When Morse learns his visitor has followed his career since she was a kid in the 1960s, he breaks into a wide grin.

“Did you have a crush on me?” he asks.

“Sorry. No.”

“Darn it,” he replies.

Morse, who also won a Tony 20 years ago for his uncanny depiction of Truman Capote in “Tru,” is grateful at this point in his long career to get a show like “Mad Men.”

“I had no idea of what I was getting into,” says Morse, relaxing in an office at the studios in downtown Los Angeles where “Mad Men” films. When he read for Weiner, the actor says, “he said to me, ‘I’m so grateful that you came in. I wanted somebody of your age and that background.’ I read and went home and they called me and said I got the part. I was elated.”

Morse was also elated he didn’t have to grow Cooper’s goatee and mustache. “They attach it,” he says with his impish grin. “You know those things cost a lot of money. Thank God I didn’t have to grow them because I am very uncomfortable with a beard and a goatee. I would be afraid my children wouldn’t recognize me.”

Morse, though, still can’t get over the respect paid to him on the set. Maybe too much respect. “I can’t tell you how many times I have to tell people not to call me ‘sir’ on the set of ‘Mad Men,’ ” he says, laughing. “I say ‘sir’ was my father’s name.”

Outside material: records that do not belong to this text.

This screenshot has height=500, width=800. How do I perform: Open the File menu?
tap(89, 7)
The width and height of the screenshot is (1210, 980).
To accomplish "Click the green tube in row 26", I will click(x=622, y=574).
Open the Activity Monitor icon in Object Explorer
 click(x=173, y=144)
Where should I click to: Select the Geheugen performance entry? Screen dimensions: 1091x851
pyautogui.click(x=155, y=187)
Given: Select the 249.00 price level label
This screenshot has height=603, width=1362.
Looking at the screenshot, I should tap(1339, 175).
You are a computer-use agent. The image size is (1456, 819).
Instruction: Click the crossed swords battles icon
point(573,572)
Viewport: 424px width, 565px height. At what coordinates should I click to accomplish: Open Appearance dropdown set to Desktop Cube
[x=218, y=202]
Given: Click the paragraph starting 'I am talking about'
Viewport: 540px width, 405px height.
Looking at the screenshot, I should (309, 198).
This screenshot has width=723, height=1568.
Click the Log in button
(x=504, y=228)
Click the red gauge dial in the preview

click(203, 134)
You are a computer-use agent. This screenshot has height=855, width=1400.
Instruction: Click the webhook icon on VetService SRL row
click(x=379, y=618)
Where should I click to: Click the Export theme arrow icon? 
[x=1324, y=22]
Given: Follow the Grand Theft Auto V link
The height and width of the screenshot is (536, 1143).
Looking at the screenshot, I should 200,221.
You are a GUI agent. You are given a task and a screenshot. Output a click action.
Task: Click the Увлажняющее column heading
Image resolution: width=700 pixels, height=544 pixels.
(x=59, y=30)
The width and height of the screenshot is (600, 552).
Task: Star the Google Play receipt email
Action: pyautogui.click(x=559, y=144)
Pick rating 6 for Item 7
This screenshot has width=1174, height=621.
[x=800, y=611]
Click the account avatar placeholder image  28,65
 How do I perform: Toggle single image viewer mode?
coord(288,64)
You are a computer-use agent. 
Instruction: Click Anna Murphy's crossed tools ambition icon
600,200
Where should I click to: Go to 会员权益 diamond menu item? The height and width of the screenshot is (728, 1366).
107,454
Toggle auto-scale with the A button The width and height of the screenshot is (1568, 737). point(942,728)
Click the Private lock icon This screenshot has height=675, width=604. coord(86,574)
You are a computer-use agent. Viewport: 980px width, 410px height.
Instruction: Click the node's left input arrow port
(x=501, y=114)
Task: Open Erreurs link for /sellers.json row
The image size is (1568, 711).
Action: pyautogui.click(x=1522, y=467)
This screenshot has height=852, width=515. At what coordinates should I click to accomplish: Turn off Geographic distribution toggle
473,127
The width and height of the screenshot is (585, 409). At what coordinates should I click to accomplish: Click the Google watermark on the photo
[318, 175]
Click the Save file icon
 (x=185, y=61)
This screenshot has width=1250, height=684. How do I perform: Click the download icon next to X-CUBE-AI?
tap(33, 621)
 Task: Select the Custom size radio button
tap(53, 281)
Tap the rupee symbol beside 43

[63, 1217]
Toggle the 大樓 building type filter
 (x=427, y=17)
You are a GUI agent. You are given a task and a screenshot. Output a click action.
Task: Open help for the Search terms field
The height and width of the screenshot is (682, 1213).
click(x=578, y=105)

Wednesday evening, Weiner will host a screening of “How to Succeed,” which opens the Los Angeles Conservancy’s Last Remaining Seats movie series that spotlights the glorious old movie palaces on Broadway. Morse and the film’s costar, Michele Lee, who took over the romantic lead of Rosemary on Broadway, are scheduled to reunite for the sold-out event at the Los Angeles Theatre.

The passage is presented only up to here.